Over the past few years I have been gravely disappointed with the white liberal. I have almost reached the regrettable conclusion that the Negro’s great stumbling block in his stride toward freedom is not the White Citizen’s Counciler or the Ku Klux Klanner but the white liberal, who is more devoted to “order” than to justice; who prefers a negative peace, which is the absence of tension, to a positive peace which is the presence of justice.

And what is justice? “Justice is what love looks like in public.” We do not live our lives between an isolated self and a doctor. Love is not just a romantic sentiment decorated with roses, chocolates, and balloons. Love is robust, political, and powerful. Love can easily hold the messy nuance and complexity. Love has no problem going public. Love does not mind offering an apology and expressing gratitude. Love does not have a problem standing its ground for what is boldly compassionate and uncomfortably true.

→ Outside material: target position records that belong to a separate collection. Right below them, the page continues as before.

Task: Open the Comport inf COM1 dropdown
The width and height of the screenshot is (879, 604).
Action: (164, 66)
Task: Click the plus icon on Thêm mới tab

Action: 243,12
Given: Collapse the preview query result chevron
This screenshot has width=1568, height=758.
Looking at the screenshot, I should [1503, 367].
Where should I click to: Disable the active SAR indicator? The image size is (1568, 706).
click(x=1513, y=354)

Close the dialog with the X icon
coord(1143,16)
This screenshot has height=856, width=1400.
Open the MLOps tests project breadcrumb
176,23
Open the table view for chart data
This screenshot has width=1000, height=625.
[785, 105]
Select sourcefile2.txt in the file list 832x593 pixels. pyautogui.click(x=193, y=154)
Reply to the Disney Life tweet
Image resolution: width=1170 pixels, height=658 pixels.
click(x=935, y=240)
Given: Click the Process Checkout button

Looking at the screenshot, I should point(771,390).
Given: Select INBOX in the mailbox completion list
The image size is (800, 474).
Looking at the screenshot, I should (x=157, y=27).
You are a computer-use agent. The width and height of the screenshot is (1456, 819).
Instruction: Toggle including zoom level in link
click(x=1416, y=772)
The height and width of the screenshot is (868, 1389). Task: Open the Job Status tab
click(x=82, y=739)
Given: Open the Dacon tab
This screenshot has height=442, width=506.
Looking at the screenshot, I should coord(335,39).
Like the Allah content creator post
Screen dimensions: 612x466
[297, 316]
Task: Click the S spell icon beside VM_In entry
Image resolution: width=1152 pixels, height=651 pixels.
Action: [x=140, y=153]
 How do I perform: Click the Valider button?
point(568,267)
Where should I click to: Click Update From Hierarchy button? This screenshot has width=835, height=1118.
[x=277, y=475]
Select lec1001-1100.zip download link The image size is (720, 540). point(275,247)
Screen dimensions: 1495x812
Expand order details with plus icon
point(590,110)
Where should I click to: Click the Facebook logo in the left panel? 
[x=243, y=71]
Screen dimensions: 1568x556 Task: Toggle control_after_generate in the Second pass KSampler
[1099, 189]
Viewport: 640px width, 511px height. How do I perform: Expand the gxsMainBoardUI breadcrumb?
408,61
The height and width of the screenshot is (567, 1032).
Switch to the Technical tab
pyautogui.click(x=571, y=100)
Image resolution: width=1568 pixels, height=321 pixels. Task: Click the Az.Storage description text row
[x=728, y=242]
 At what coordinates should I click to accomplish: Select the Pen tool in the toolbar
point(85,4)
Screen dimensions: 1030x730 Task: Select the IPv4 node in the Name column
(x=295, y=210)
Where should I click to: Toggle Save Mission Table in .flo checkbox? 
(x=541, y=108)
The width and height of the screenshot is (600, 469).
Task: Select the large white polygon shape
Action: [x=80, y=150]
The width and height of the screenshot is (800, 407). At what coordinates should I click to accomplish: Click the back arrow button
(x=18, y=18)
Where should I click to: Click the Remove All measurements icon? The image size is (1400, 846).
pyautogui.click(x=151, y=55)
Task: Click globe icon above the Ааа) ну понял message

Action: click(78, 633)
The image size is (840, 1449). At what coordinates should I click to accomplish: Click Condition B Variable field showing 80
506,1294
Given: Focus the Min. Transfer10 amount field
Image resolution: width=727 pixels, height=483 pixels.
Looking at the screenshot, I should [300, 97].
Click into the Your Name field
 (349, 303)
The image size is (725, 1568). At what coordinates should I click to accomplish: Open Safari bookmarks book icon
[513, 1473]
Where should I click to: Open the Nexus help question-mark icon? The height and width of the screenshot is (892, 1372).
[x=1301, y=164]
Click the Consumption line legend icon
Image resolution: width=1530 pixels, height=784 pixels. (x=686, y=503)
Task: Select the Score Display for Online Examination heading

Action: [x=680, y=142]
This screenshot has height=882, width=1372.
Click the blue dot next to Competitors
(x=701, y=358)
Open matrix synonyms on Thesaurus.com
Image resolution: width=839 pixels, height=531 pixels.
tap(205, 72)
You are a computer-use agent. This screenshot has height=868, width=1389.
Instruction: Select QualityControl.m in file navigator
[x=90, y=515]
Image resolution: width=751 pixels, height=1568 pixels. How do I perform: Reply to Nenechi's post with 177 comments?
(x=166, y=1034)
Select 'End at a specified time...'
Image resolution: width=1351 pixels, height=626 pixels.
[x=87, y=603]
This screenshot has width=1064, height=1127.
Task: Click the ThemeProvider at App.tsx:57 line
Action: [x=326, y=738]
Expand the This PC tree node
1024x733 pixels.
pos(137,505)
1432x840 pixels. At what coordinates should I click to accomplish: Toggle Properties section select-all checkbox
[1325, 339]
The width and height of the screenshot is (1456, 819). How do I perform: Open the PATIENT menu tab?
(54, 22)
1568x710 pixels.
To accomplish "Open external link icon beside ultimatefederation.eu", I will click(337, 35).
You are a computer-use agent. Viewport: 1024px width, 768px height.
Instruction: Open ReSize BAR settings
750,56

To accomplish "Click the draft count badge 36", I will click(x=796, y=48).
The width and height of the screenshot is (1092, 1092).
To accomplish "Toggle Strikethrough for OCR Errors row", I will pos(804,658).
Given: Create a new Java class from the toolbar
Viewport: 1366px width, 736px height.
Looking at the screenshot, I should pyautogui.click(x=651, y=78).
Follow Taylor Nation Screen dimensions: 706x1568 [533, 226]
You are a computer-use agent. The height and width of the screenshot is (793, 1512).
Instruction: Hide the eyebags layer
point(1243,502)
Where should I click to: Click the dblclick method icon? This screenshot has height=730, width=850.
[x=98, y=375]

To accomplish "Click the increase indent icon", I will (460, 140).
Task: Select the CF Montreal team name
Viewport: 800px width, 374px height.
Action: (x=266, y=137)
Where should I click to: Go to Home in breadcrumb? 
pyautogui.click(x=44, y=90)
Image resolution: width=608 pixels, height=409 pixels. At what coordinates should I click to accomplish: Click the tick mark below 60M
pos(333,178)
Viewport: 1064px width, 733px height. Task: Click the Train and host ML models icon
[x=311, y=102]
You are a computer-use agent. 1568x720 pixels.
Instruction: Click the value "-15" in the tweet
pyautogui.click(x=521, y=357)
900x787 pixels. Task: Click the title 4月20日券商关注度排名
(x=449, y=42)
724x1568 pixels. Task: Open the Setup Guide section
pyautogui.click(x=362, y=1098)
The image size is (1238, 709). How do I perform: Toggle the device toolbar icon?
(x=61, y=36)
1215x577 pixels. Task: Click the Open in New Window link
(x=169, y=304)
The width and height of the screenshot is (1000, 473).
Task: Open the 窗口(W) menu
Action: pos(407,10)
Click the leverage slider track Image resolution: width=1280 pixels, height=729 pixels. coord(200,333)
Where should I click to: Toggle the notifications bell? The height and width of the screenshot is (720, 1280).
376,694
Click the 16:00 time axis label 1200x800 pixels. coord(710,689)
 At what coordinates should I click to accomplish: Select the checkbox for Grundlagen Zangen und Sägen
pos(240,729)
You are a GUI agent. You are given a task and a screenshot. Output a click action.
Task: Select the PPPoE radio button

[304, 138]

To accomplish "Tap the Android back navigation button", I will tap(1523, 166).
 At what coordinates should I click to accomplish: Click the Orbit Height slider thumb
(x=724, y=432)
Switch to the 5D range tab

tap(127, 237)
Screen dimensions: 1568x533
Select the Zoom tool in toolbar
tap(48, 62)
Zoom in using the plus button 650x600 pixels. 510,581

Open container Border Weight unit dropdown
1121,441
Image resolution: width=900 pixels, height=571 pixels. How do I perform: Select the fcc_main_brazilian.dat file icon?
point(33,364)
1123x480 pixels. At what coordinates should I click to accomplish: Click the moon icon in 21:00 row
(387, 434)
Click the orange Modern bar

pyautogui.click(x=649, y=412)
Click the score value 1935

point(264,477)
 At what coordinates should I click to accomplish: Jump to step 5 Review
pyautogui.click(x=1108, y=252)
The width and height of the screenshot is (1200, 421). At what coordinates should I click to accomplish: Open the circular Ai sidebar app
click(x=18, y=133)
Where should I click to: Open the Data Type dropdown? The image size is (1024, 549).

There have been any number of catastrophes in these past 40 years since the Roe v. Wade decision. One of the biggest, in my opinion, was the 1977 Hyde Amendment and subsequent yearly congressional approval of this amendment which denies abortion-care coverage to low-income women on Medicaid. Representative Henry Hyde is on the recording saying “I would certainly like to prevent, if I could legally, anybody having an abortion: a rich woman, a middle class woman, or a poor woman. Unfortunately, the only vehicle available is the [Medicaid] bill.” “Unfortunately,” Hyde could only get to the poor women. The pro-choice movement has not significantly mobilized around Hyde until recently.  Perhaps it was not politically feasible and it is naiveté to suggest otherwise. 

I was not part of the movement for reproductive freedom in 1970’s, 1980’s, or the 1990’s (here I supposed I should confess I can be categorized as a “Millenial”). I was not part or privy to how and why the political and strategic decisions were made the way they were. But I have inherited the stories. I have inherited the sadness, anger, gain, grief, and frustration. I have bore witness to folks of color in the reproductive freedom movement who were repeatedly (often unintentionally) dismissed and ignored.

On this Valentine’s Day, I ask those of us dedicated to reproductive freedom and justice: how can we embody, West’s “Catastrophic love?”  Can we respond to the “catastrophic with compassion, without drinking from the cup of bitterness — not with revenge but with justice?” Can we make our love public?